Noninvasive testing such as coronary CTA (CCTA) has emerged as a powerful tool to identify multiple high-risk plaque features that include positive remodeling, low attenuation plaques that indicate lipid-rich cores, napkin ring sign that represents rim enhancement around the necrotic core, and spotty calcification as mentioned previously.⁶ These features can independently predict MACE beyond traditional risk factors and coronary calcium scoring.

TREATMENT STRATEGIES

Lipid-Lowering Therapy

High-intensity statin therapy targeting LDL cholesterol < 70 mg/dL (or < 55 mg/dL in very high-risk patients) is the cornerstone of plaque stabilization.^19,20 Serial imaging studies have demonstrated plaque regression with aggressive statin therapy. PCSK9 inhibitors provide additional LDL reduction in patients who require aggressive lipid management or who cannot tolerate statin therapy.²¹

Anti-Inflammatory Therapies

Canakinumab. Canakinumab is a monoclonal antibody that selectively inhibits interleukin-1ß (IL-1ß), a proinflammatory cytokine implicated in atherosclerotic plaque development and destabilization.⁷ It reduces systemic inflammation and dampens the inflammatory cascade in the arterial wall by blocking IL-1ß signaling. This helps stabilize vulnerable plaques that are prone to rupture.^9,22 The CANTOS trial demonstrated that patients with prior MI and elevated hsCRP who received canakinumab (150 mg every 3 months) experienced a 15% reduction in recurrent cardiovascular events (hazard ratio [HR], 0.85; 95% CI, 0.74-0.98; P = .021), independent of lipid-lowering effects.^7,23 The proposed underlying anti-inflammatory mechanism appears to work by reducing inflammatory cell recruitment, decreasing matrix metalloproteinase activity, and promoting a more stable plaque phenotype with thicker fibrous caps and smaller necrotic cores.^22-24 These findings support the inflammatory hypothesis of atherosclerosis and suggest that a targeted anti-inflammatory therapy could be a complementary strategy in lipid management to prevent progression of atherosclerosis.^7,25 However, despite these potential benefits, canakinumab has remained cost-prohibitive and is not yet approved for routine use.

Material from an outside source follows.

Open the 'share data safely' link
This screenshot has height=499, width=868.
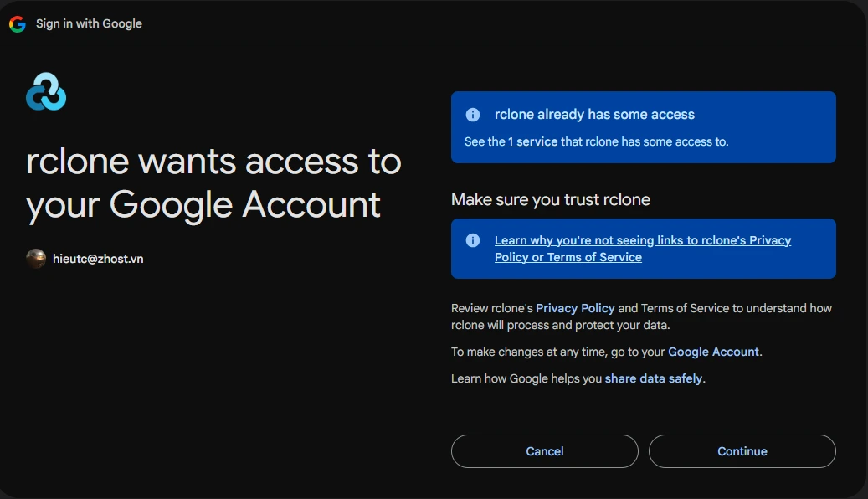click(x=653, y=378)

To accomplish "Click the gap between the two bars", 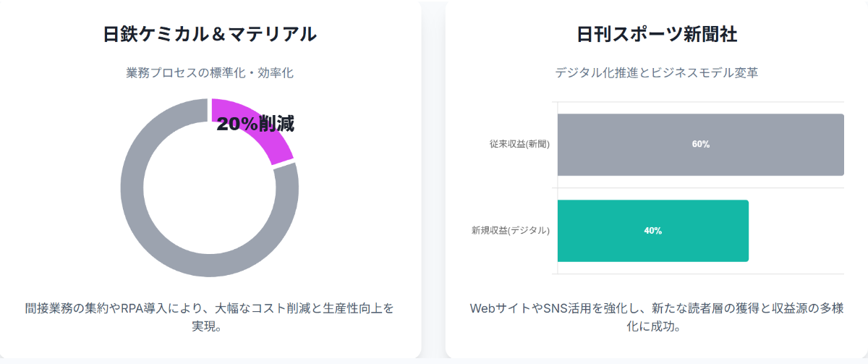I will pyautogui.click(x=700, y=188).
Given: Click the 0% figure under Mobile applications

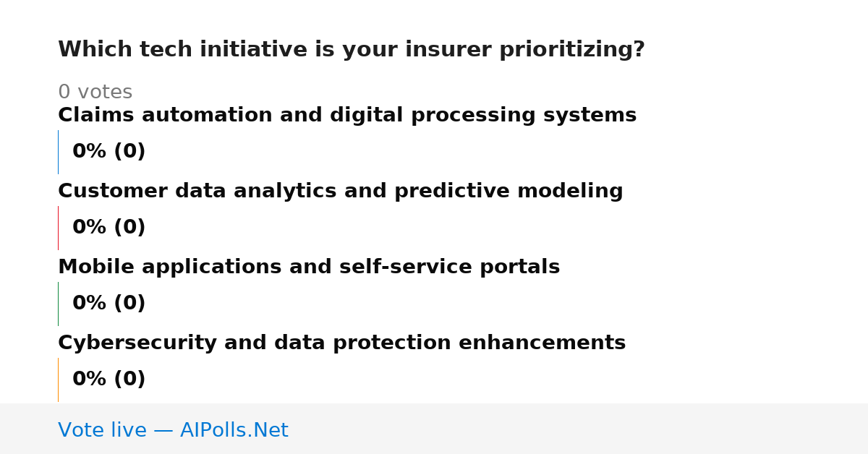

Colchicine. Colchicine is a well-established anti-inflammatory agent that has emerged as a promising therapeutic option for secondary prevention in patients with atherosclerotic cardiovascular disease.²⁶ It attenuates the inflammatory cascade that drives plaque progression and destabilization by inhibiting microtubule polymerization and reducing neutrophil activity.²⁷ COLCOT and LoDoCo2 are landmark trials that demonstrated low-dose colchicine (0.5 mg daily) significantly reduces MACE, including MI and stroke, in patients with established coronary artery disease.^28,29 In contrast, the CLEAR trial showed no benefit of colchicine in reducing MACE when initiated early after acute MI.³⁰ Current evidence supports consideration of colchicine as an adjunct to standard therapies in patients with recent MI or chronic coronary artery disease, particularly in those with residual inflammatory risk despite optimal lipid-lowering therapy.^26,31 However, clinicians must weigh in potential benefits against the risks of gastrointestinal adverse effects and drug-to-drug interactions, particularly in patients with renal/hepatic dysfunction.³²

Glucose-lowering agents. Glucose-lowering agents play a critical role in managing atherosclerotic cardiovascular disease in patients with type 2 diabetes mellitus. Glucagon-like peptide-1 receptor (GLP-1) agonists have demonstrated significant cardiovascular benefits, including reduction in MACE through mechanisms involving plaque stabilization and improvement in endothelial function.³³ Sodium-glucose cotransporter-2 (SGLT2) inhibitors have similarly been shown to reduce cardiovascular risk independent of their glucose-lowering effects. Examples include empagliflozin and canagliflozin. The mechanisms encompass effects on blood pressure, arterial stiffness, and oxidative stress.³⁴ Metformin, the first-line therapy for type 2 diabetes, with proposed mechanisms including improving insulin sensitivity and reducing hepatic glucose production, has well-known cardiovascular benefits.³⁵ GLP-1 agonists and SGLT2 inhibitors are recommended by current guidelines in patients with established atherosclerotic cardiovascular disease or at high atherosclerotic cardiovascular disease risk, independent of hemoglobin A1c.³⁶ Selection of these agents should be individualized based on atherosclerotic cardiovascular disease risk factors and comorbidities to optimize both glycemic control and cardiovascular outcomes.³⁷

Blood Pressure Control and Metabolic Management

Blood pressure < 130/80 mm Hg has been shown to reduce hemodynamic stress on vulnerable plaques.³⁸ Renin-angiotensin inhibitors provide additional benefits through effects on endothelial function. Antiplatelet therapy with aspirin and P2Y12 inhibitors remains fundamental in patients with ACS after percutaneous intervention.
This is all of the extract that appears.